Di cemento bianco è la spettacolare copertura delle rovine della vecchia Gibellina, il famoso cretto di Burri. Lo hanno completato adesso con un’estensione totale di 90mila metri quadri. Sul cretto incontriamo Oliviero Toscani con il suo allegro gruppo di lavoro. Fotografa anche con il drone nell’abbaglio del mezzogiorno, e poi nel lindore della luna piena a mezzanotte: “Mi hanno commissionato un libro su una città e ho scelto questa meraviglia che della città ha la pianta, il centro, gli angoli in ombra e persino la periferia degradata. È la rivincita dell’uomo sulla natura che uccide “. Cucinella trova il cretto “bellissimo: è il trionfo del vituperato cemento che qui si adagia nel paesaggio come fosse un’altra vigna, e a volte sembra formaggio, a volte burro”. La parte vecchia del cretto è ingrigita, ci crescono persino i capperi, c’è pure un buco dentro al quale si vede la rovina di una casa: “Anche il cretto aveva bisogno di manutenzione.
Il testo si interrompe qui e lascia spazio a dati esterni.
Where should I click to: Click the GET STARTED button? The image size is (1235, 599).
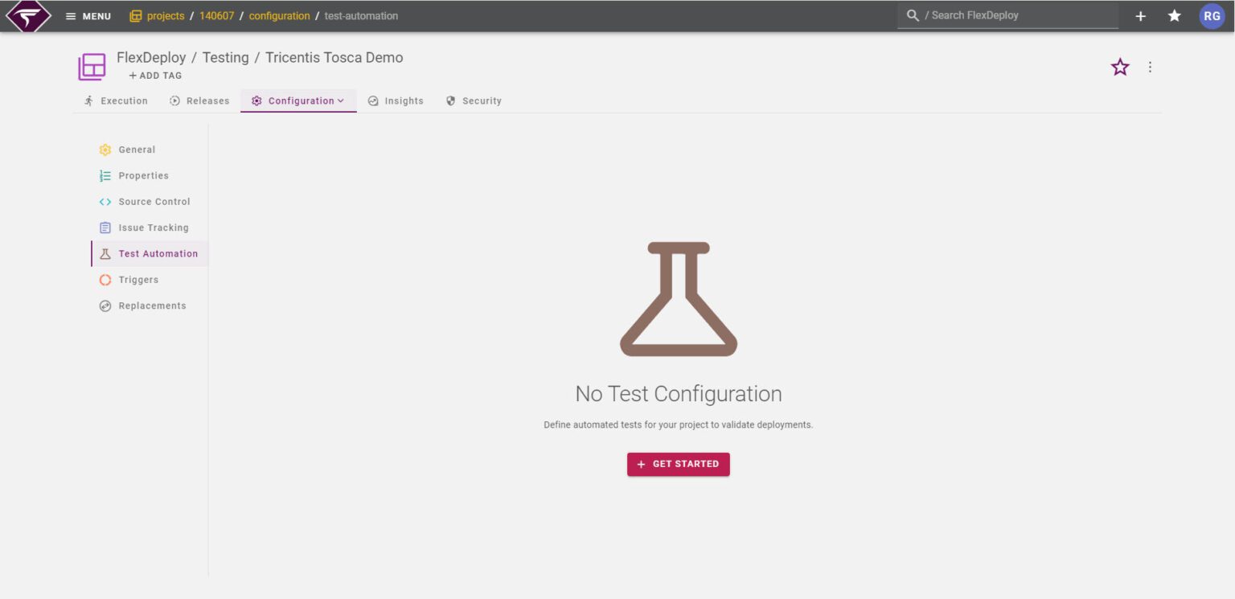[678, 464]
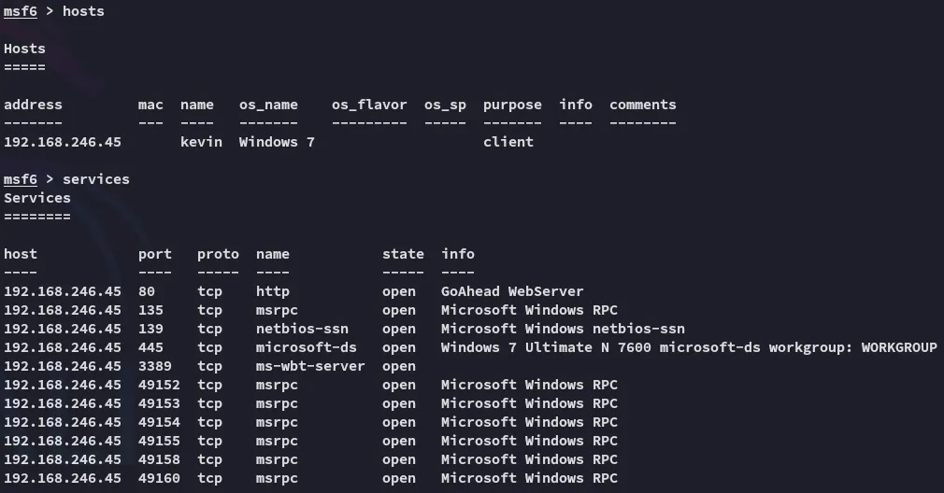Click the proto column header
The width and height of the screenshot is (944, 493).
coord(218,254)
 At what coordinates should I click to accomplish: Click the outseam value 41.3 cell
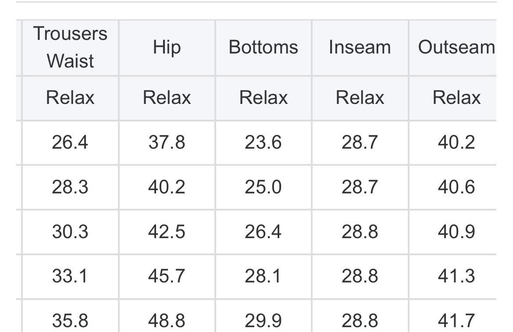456,276
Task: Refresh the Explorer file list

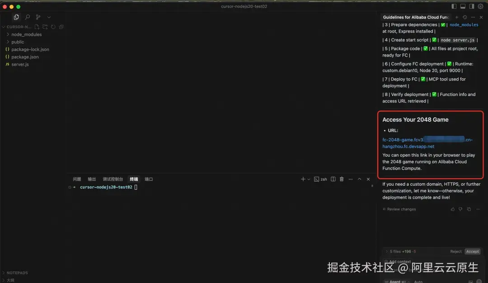Action: [x=53, y=26]
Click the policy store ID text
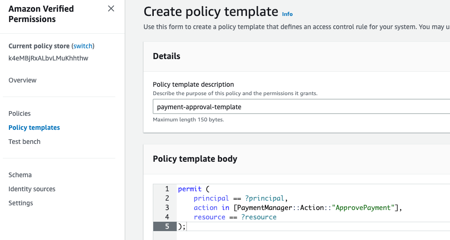The image size is (450, 240). point(48,58)
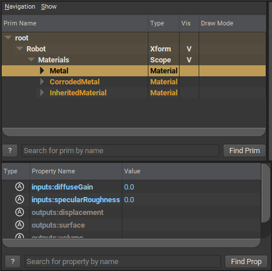Toggle visibility V for Robot prim
This screenshot has width=272, height=271.
(x=189, y=49)
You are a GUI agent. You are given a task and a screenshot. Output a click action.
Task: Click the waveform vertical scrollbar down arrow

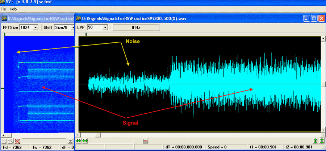pos(323,129)
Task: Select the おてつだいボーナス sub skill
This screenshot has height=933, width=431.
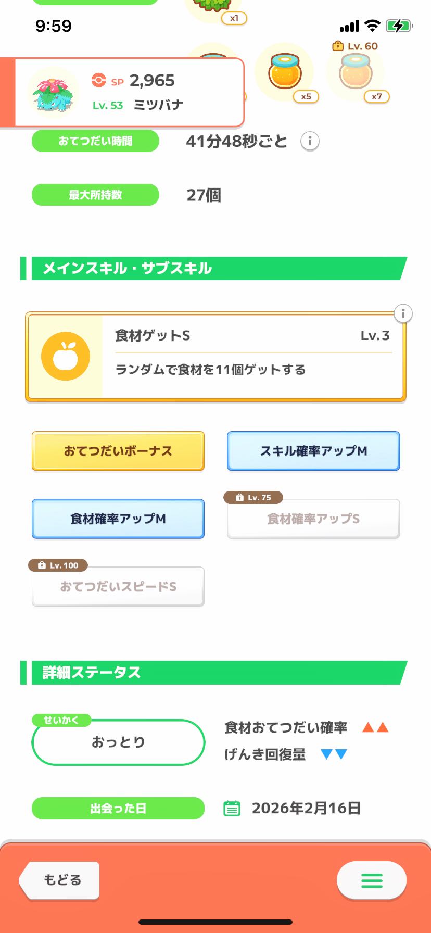Action: (118, 451)
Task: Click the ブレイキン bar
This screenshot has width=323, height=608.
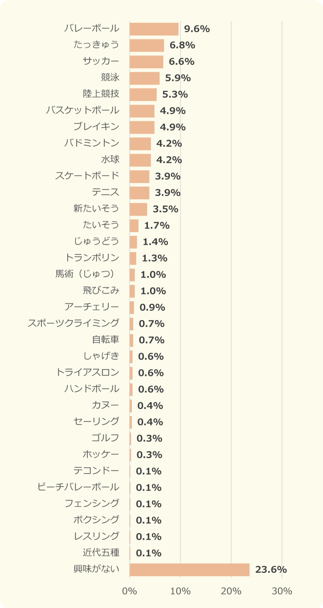Action: (x=142, y=127)
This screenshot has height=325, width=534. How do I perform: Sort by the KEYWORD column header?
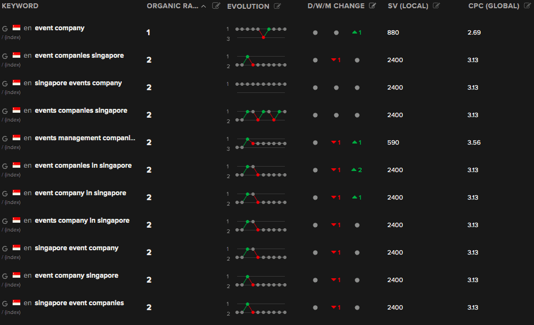[20, 6]
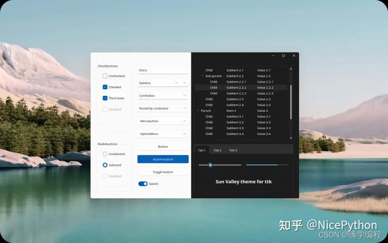Check the Unchecked checkbox
The width and height of the screenshot is (388, 243).
pos(105,76)
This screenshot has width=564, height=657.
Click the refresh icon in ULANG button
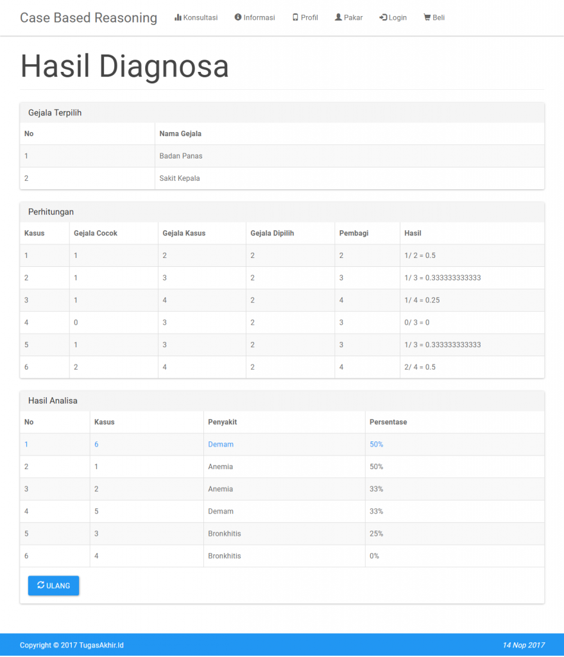click(41, 585)
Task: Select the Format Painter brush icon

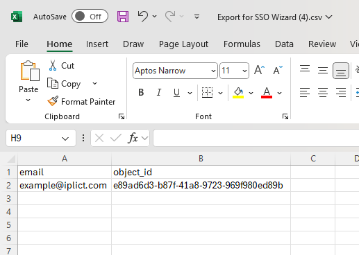Action: pyautogui.click(x=53, y=101)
Avrebbero dovuto ogni tanto ripassarlo con la calce, tenerlo sempre bianco e pulito dalle erbacce. E forse basterebbe amarlo di più. Sono sicuro che, se nascesse davvero l’università internazionale del terremoto, il cretto diventerebbe lo spazio pubblico identitario della Città-Belice come la torre Eiffel a Parigi, il Big Ben a Londra e magari i ragazzi di Gibellina, ogni due o tre anni, verrebbero qui, con la calce e il pennello, a pulire casa”.